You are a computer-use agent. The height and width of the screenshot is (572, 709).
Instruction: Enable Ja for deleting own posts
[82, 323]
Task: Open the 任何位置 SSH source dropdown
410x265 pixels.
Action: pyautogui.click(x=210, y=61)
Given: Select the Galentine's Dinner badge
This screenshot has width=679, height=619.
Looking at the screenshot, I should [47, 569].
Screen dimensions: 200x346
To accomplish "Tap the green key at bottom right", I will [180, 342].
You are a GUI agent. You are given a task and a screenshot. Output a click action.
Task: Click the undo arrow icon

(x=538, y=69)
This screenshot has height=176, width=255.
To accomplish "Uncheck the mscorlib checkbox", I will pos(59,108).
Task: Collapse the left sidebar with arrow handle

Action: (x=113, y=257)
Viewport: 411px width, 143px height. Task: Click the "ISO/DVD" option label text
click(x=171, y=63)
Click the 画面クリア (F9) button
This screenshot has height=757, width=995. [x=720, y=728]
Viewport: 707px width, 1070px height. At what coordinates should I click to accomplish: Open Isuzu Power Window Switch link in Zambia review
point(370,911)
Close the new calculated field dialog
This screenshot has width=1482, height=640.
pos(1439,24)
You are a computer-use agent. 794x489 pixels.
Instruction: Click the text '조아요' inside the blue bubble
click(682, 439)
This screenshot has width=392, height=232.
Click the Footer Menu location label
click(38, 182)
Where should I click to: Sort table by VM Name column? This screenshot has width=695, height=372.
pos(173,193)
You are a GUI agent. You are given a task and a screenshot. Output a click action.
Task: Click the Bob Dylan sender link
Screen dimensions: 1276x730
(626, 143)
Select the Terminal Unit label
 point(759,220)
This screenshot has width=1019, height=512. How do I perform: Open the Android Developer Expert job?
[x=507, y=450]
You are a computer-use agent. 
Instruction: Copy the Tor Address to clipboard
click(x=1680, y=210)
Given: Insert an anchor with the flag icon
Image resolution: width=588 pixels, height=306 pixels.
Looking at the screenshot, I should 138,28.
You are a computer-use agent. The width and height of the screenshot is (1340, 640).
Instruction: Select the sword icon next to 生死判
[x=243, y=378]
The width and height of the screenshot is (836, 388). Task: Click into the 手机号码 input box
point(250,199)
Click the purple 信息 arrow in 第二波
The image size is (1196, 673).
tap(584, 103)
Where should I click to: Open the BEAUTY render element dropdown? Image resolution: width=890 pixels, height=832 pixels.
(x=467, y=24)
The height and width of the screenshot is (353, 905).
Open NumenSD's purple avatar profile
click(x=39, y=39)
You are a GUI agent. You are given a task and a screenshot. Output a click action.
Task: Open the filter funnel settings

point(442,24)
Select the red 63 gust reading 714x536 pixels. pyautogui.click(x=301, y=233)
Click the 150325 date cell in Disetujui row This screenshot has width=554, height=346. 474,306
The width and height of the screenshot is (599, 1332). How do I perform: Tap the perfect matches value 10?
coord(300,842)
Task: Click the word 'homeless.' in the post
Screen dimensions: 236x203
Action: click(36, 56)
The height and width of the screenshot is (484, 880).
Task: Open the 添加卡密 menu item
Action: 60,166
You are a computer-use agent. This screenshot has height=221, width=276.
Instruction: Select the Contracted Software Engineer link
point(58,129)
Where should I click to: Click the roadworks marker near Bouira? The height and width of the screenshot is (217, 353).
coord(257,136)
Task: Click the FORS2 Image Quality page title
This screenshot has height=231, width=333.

****************************************

ABOUT THIS TASK » Nothing but the lines from the one that contains "The width and height of the screenshot is (836, 388)." through the end of the listing above should be copied, each exactly as written.

WRITTEN REPLY »
The width and height of the screenshot is (836, 388). Task: Click into the 手机号码 input box
point(250,199)
Click the purple 信息 arrow in 第二波
The image size is (1196, 673).
tap(584, 103)
Where should I click to: Open the BEAUTY render element dropdown? Image resolution: width=890 pixels, height=832 pixels.
(x=467, y=24)
The height and width of the screenshot is (353, 905).
Open NumenSD's purple avatar profile
click(x=39, y=39)
You are a GUI agent. You are given a task and a screenshot. Output a click action.
Task: Open the filter funnel settings

point(442,24)
Select the red 63 gust reading 714x536 pixels. pyautogui.click(x=301, y=233)
Click the 150325 date cell in Disetujui row This screenshot has width=554, height=346. 474,306
The width and height of the screenshot is (599, 1332). How do I perform: Tap the perfect matches value 10?
coord(300,842)
Task: Click the word 'homeless.' in the post
Screen dimensions: 236x203
Action: click(36, 56)
The height and width of the screenshot is (484, 880).
Task: Open the 添加卡密 menu item
Action: 60,166
You are a computer-use agent. This screenshot has height=221, width=276.
Instruction: Select the Contracted Software Engineer link
point(58,129)
Where should I click to: Click the roadworks marker near Bouira? The height and width of the screenshot is (217, 353).
coord(257,136)
Task: Click the FORS2 Image Quality page title
This screenshot has height=231, width=333.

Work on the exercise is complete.